● The input:
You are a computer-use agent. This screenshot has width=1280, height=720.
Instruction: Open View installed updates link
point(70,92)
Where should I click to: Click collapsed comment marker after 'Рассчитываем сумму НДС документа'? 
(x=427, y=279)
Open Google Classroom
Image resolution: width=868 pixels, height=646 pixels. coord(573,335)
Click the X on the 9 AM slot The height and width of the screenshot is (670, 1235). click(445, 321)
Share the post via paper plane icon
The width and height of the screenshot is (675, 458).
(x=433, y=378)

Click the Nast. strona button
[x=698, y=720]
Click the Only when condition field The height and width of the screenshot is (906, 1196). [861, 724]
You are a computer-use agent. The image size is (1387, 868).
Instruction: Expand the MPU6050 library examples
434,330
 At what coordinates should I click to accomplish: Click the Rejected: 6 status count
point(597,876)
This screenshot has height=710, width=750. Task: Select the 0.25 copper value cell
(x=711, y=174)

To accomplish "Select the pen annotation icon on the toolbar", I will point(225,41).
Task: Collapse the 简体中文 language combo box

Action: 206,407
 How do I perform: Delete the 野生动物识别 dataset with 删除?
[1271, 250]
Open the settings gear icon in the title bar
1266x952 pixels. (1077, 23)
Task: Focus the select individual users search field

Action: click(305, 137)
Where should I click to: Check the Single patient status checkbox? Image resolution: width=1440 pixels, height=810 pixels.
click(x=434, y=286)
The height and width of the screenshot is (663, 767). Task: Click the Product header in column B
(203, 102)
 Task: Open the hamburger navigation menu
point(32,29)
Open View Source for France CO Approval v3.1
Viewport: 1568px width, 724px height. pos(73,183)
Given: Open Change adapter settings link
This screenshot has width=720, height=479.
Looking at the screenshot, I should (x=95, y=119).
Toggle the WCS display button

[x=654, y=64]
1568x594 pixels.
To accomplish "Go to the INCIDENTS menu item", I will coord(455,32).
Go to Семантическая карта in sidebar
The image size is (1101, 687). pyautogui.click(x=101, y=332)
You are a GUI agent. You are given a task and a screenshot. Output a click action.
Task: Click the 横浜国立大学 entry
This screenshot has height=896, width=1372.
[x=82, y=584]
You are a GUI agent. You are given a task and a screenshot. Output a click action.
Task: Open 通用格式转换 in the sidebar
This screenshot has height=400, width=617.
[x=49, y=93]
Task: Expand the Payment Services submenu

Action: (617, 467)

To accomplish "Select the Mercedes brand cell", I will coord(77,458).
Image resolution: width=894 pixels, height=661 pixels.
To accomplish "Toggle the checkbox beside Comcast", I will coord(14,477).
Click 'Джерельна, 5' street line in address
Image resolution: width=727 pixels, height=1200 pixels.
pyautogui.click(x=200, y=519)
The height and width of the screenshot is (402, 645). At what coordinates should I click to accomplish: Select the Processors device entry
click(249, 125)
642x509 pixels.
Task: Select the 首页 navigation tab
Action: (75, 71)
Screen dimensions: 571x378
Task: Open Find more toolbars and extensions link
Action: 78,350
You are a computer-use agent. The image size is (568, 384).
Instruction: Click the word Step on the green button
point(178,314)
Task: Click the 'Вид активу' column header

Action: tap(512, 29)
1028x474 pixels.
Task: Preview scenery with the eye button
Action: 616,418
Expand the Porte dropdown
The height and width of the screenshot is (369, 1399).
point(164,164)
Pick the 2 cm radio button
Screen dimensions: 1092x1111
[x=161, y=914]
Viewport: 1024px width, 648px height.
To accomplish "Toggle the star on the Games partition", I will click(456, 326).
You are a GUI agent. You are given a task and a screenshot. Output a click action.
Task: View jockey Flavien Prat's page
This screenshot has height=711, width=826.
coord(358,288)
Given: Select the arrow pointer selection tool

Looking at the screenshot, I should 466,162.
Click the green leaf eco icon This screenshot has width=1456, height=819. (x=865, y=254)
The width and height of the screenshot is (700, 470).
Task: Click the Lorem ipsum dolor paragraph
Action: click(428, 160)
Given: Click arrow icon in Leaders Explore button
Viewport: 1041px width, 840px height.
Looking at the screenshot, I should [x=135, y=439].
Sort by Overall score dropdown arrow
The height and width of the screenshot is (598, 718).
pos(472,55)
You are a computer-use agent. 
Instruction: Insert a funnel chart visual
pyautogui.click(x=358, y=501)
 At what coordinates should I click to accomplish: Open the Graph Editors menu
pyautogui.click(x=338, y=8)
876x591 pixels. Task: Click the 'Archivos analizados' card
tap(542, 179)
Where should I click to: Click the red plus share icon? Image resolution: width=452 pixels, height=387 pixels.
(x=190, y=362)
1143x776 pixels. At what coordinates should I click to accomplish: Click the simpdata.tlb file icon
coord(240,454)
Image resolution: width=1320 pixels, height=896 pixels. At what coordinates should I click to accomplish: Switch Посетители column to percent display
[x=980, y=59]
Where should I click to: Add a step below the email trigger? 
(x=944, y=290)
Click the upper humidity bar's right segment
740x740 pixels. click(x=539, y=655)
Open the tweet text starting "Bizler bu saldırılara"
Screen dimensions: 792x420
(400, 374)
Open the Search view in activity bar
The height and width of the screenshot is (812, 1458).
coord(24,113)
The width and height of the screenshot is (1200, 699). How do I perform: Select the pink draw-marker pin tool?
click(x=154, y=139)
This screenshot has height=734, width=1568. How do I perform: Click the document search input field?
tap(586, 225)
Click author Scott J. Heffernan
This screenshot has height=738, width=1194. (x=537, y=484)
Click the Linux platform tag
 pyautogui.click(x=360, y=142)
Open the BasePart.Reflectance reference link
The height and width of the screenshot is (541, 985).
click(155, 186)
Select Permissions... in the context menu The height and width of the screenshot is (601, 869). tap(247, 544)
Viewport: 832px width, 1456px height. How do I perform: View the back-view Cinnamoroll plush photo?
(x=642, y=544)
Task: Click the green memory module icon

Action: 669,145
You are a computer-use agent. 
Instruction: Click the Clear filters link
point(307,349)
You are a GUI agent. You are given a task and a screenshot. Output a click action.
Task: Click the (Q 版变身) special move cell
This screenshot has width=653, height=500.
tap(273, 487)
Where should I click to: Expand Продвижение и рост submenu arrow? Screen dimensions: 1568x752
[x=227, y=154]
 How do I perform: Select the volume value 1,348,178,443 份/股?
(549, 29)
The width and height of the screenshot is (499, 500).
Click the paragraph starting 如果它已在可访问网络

● What you should do:
Print out an identical copy of the whole listing.

● Result for this task:
You are a computer-use agent. This screenshot has width=1280, height=720.
Instruction: Open View installed updates link
point(70,92)
Where should I click to: Click collapsed comment marker after 'Рассчитываем сумму НДС документа'? 
(x=427, y=279)
Open Google Classroom
Image resolution: width=868 pixels, height=646 pixels. coord(573,335)
Click the X on the 9 AM slot The height and width of the screenshot is (670, 1235). click(445, 321)
Share the post via paper plane icon
The width and height of the screenshot is (675, 458).
(x=433, y=378)

Click the Nast. strona button
[x=698, y=720]
Click the Only when condition field The height and width of the screenshot is (906, 1196). [861, 724]
You are a computer-use agent. The image size is (1387, 868).
Instruction: Expand the MPU6050 library examples
434,330
 At what coordinates should I click to accomplish: Click the Rejected: 6 status count
point(597,876)
This screenshot has height=710, width=750. Task: Select the 0.25 copper value cell
(x=711, y=174)

To accomplish "Select the pen annotation icon on the toolbar", I will point(225,41).
Task: Collapse the 简体中文 language combo box

Action: 206,407
 How do I perform: Delete the 野生动物识别 dataset with 删除?
[1271, 250]
Open the settings gear icon in the title bar
1266x952 pixels. (1077, 23)
Task: Focus the select individual users search field

Action: click(305, 137)
Where should I click to: Check the Single patient status checkbox? Image resolution: width=1440 pixels, height=810 pixels.
click(x=434, y=286)
The height and width of the screenshot is (663, 767). Task: Click the Product header in column B
(203, 102)
 Task: Open the hamburger navigation menu
point(32,29)
Open View Source for France CO Approval v3.1
Viewport: 1568px width, 724px height. pos(73,183)
Given: Open Change adapter settings link
This screenshot has width=720, height=479.
Looking at the screenshot, I should (x=95, y=119).
Toggle the WCS display button

[x=654, y=64]
1568x594 pixels.
To accomplish "Go to the INCIDENTS menu item", I will coord(455,32).
Go to Семантическая карта in sidebar
The image size is (1101, 687). pyautogui.click(x=101, y=332)
You are a GUI agent. You are given a task and a screenshot. Output a click action.
Task: Click the 横浜国立大学 entry
This screenshot has height=896, width=1372.
[x=82, y=584]
You are a GUI agent. You are given a task and a screenshot. Output a click action.
Task: Open 通用格式转换 in the sidebar
This screenshot has height=400, width=617.
[x=49, y=93]
Task: Expand the Payment Services submenu

Action: (617, 467)

To accomplish "Select the Mercedes brand cell", I will coord(77,458).
Image resolution: width=894 pixels, height=661 pixels.
To accomplish "Toggle the checkbox beside Comcast", I will coord(14,477).
Click 'Джерельна, 5' street line in address
Image resolution: width=727 pixels, height=1200 pixels.
pyautogui.click(x=200, y=519)
The height and width of the screenshot is (402, 645). At what coordinates should I click to accomplish: Select the Processors device entry
click(249, 125)
642x509 pixels.
Task: Select the 首页 navigation tab
Action: (75, 71)
Screen dimensions: 571x378
Task: Open Find more toolbars and extensions link
Action: 78,350
You are a computer-use agent. The image size is (568, 384).
Instruction: Click the word Step on the green button
point(178,314)
Task: Click the 'Вид активу' column header

Action: tap(512, 29)
1028x474 pixels.
Task: Preview scenery with the eye button
Action: 616,418
Expand the Porte dropdown
The height and width of the screenshot is (369, 1399).
point(164,164)
Pick the 2 cm radio button
Screen dimensions: 1092x1111
[x=161, y=914]
Viewport: 1024px width, 648px height.
To accomplish "Toggle the star on the Games partition", I will click(456, 326).
You are a GUI agent. You are given a task and a screenshot. Output a click action.
Task: View jockey Flavien Prat's page
This screenshot has height=711, width=826.
coord(358,288)
Given: Select the arrow pointer selection tool

Looking at the screenshot, I should 466,162.
Click the green leaf eco icon This screenshot has width=1456, height=819. (x=865, y=254)
The width and height of the screenshot is (700, 470).
Task: Click the Lorem ipsum dolor paragraph
Action: click(428, 160)
Given: Click arrow icon in Leaders Explore button
Viewport: 1041px width, 840px height.
Looking at the screenshot, I should [x=135, y=439].
Sort by Overall score dropdown arrow
The height and width of the screenshot is (598, 718).
pos(472,55)
You are a computer-use agent. 
Instruction: Insert a funnel chart visual
pyautogui.click(x=358, y=501)
 At what coordinates should I click to accomplish: Open the Graph Editors menu
pyautogui.click(x=338, y=8)
876x591 pixels. Task: Click the 'Archivos analizados' card
tap(542, 179)
Where should I click to: Click the red plus share icon? Image resolution: width=452 pixels, height=387 pixels.
(x=190, y=362)
1143x776 pixels. At what coordinates should I click to accomplish: Click the simpdata.tlb file icon
coord(240,454)
Image resolution: width=1320 pixels, height=896 pixels. At what coordinates should I click to accomplish: Switch Посетители column to percent display
[x=980, y=59]
Where should I click to: Add a step below the email trigger? 
(x=944, y=290)
Click the upper humidity bar's right segment
740x740 pixels. click(x=539, y=655)
Open the tweet text starting "Bizler bu saldırılara"
Screen dimensions: 792x420
(400, 374)
Open the Search view in activity bar
The height and width of the screenshot is (812, 1458).
coord(24,113)
The width and height of the screenshot is (1200, 699). How do I perform: Select the pink draw-marker pin tool?
click(x=154, y=139)
This screenshot has height=734, width=1568. How do I perform: Click the document search input field?
tap(586, 225)
Click author Scott J. Heffernan
This screenshot has height=738, width=1194. (x=537, y=484)
Click the Linux platform tag
 pyautogui.click(x=360, y=142)
Open the BasePart.Reflectance reference link
The height and width of the screenshot is (541, 985).
click(155, 186)
Select Permissions... in the context menu The height and width of the screenshot is (601, 869). tap(247, 544)
Viewport: 832px width, 1456px height. How do I perform: View the back-view Cinnamoroll plush photo?
(x=642, y=544)
Task: Click the green memory module icon

Action: 669,145
You are a computer-use agent. 
Instruction: Click the Clear filters link
point(307,349)
You are a GUI agent. You are given a task and a screenshot. Output a click action.
Task: Click the (Q 版变身) special move cell
This screenshot has width=653, height=500.
tap(273, 487)
Where should I click to: Expand Продвижение и рост submenu arrow? Screen dimensions: 1568x752
[x=227, y=154]
 How do I perform: Select the volume value 1,348,178,443 份/股?
(549, 29)
The width and height of the screenshot is (499, 500).
Click the paragraph starting 如果它已在可访问网络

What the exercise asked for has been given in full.